--- What to do ---
Print every line exactly as it appears in the material below.
☆ ☆ ☆ ☆ ☆
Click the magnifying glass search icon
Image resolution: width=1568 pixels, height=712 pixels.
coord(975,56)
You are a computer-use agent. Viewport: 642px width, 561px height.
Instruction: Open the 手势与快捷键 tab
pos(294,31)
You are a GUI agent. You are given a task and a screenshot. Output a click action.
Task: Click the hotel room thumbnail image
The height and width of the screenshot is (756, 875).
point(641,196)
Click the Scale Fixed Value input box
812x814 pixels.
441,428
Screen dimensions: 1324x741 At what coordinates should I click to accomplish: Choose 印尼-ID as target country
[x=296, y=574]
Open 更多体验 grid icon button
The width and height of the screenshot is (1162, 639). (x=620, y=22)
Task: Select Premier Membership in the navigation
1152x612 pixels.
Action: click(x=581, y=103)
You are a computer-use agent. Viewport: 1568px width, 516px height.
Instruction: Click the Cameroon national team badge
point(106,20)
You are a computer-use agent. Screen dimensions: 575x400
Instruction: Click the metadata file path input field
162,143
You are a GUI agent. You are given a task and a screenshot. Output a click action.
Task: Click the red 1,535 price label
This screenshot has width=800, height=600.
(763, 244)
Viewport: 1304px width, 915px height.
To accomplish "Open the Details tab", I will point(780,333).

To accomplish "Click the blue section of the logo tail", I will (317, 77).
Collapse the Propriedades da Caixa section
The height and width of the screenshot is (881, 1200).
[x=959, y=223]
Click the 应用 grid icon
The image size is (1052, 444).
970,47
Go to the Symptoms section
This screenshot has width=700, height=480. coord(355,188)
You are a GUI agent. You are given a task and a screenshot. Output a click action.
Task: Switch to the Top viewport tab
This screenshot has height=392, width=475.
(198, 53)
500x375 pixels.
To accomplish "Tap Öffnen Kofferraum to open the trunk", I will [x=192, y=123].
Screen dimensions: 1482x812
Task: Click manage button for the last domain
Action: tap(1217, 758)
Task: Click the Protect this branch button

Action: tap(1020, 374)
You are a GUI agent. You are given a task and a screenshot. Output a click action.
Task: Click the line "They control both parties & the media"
☆ ☆ ☆ ☆ ☆
--- Worked solution ---
Click the magnifying glass search icon
Image resolution: width=1568 pixels, height=712 pixels.
coord(975,56)
You are a computer-use agent. Viewport: 642px width, 561px height.
Instruction: Open the 手势与快捷键 tab
pos(294,31)
You are a GUI agent. You are given a task and a screenshot. Output a click action.
Task: Click the hotel room thumbnail image
The height and width of the screenshot is (756, 875).
point(641,196)
Click the Scale Fixed Value input box
812x814 pixels.
441,428
Screen dimensions: 1324x741 At what coordinates should I click to accomplish: Choose 印尼-ID as target country
[x=296, y=574]
Open 更多体验 grid icon button
The width and height of the screenshot is (1162, 639). (x=620, y=22)
Task: Select Premier Membership in the navigation
1152x612 pixels.
Action: click(x=581, y=103)
You are a computer-use agent. Viewport: 1568px width, 516px height.
Instruction: Click the Cameroon national team badge
point(106,20)
You are a computer-use agent. Screen dimensions: 575x400
Instruction: Click the metadata file path input field
162,143
You are a GUI agent. You are given a task and a screenshot. Output a click action.
Task: Click the red 1,535 price label
This screenshot has width=800, height=600.
(763, 244)
Viewport: 1304px width, 915px height.
To accomplish "Open the Details tab", I will point(780,333).

To accomplish "Click the blue section of the logo tail", I will (317, 77).
Collapse the Propriedades da Caixa section
The height and width of the screenshot is (881, 1200).
[x=959, y=223]
Click the 应用 grid icon
The image size is (1052, 444).
970,47
Go to the Symptoms section
This screenshot has width=700, height=480. coord(355,188)
You are a GUI agent. You are given a task and a screenshot. Output a click action.
Task: Switch to the Top viewport tab
This screenshot has height=392, width=475.
(198, 53)
500x375 pixels.
To accomplish "Tap Öffnen Kofferraum to open the trunk", I will [x=192, y=123].
Screen dimensions: 1482x812
Task: Click manage button for the last domain
Action: tap(1217, 758)
Task: Click the Protect this branch button

Action: tap(1020, 374)
You are a GUI agent. You are given a task and a screenshot. Output a click action.
Task: Click the line "They control both parties & the media"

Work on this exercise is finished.